EXERCISE - Among the records that follow, find the line with "You are a computer-use" and the line with "Instruction: Tick the 自动保持登录 checkbox". Set down those lines and all lines between them exactly, without adding anything.

INPUT DATA -
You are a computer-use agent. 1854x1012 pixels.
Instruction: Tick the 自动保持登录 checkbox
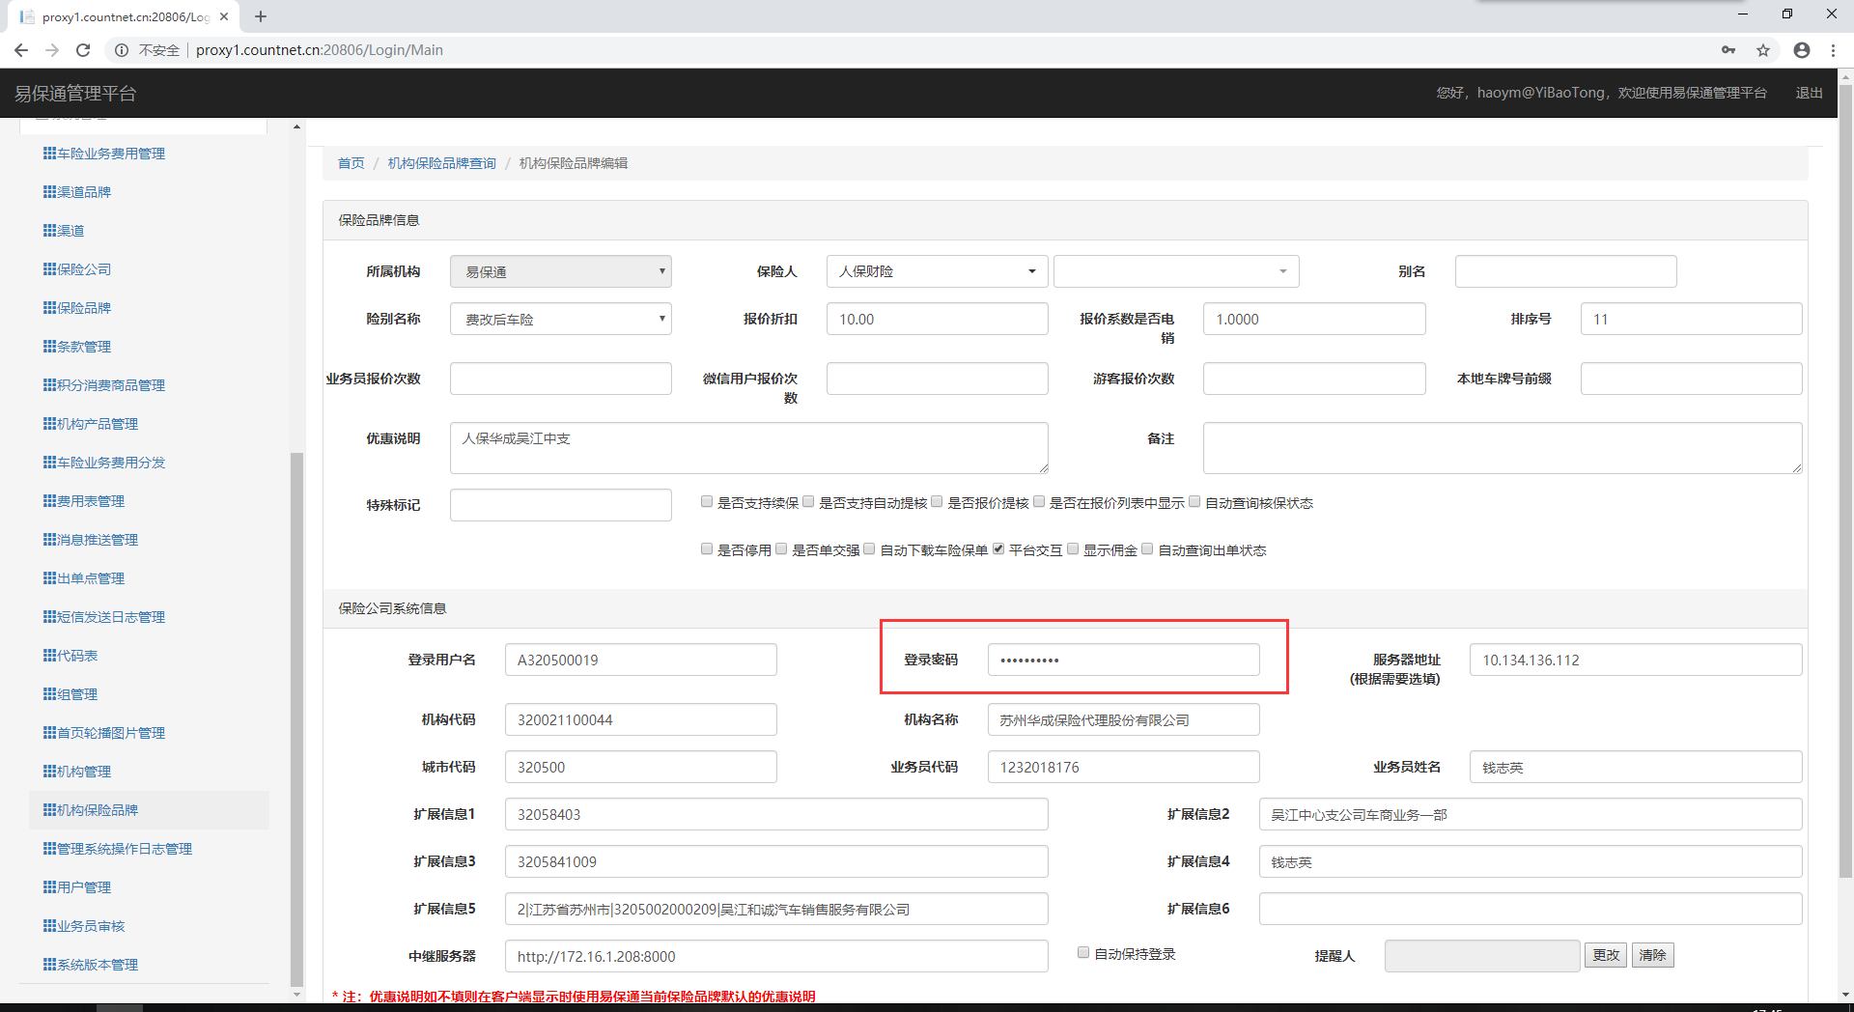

--

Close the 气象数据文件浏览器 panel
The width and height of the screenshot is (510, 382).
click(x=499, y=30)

--

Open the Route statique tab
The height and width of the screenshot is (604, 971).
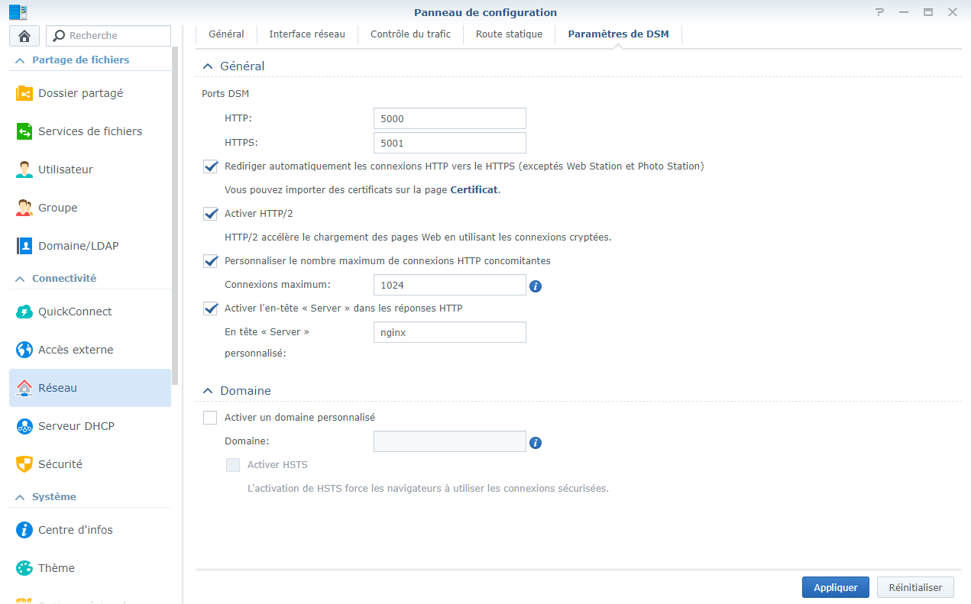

COMPLETED EXERCISE -
You are a computer-use agent. 1854x1012 pixels.
Instruction: Tick the 自动保持登录 checkbox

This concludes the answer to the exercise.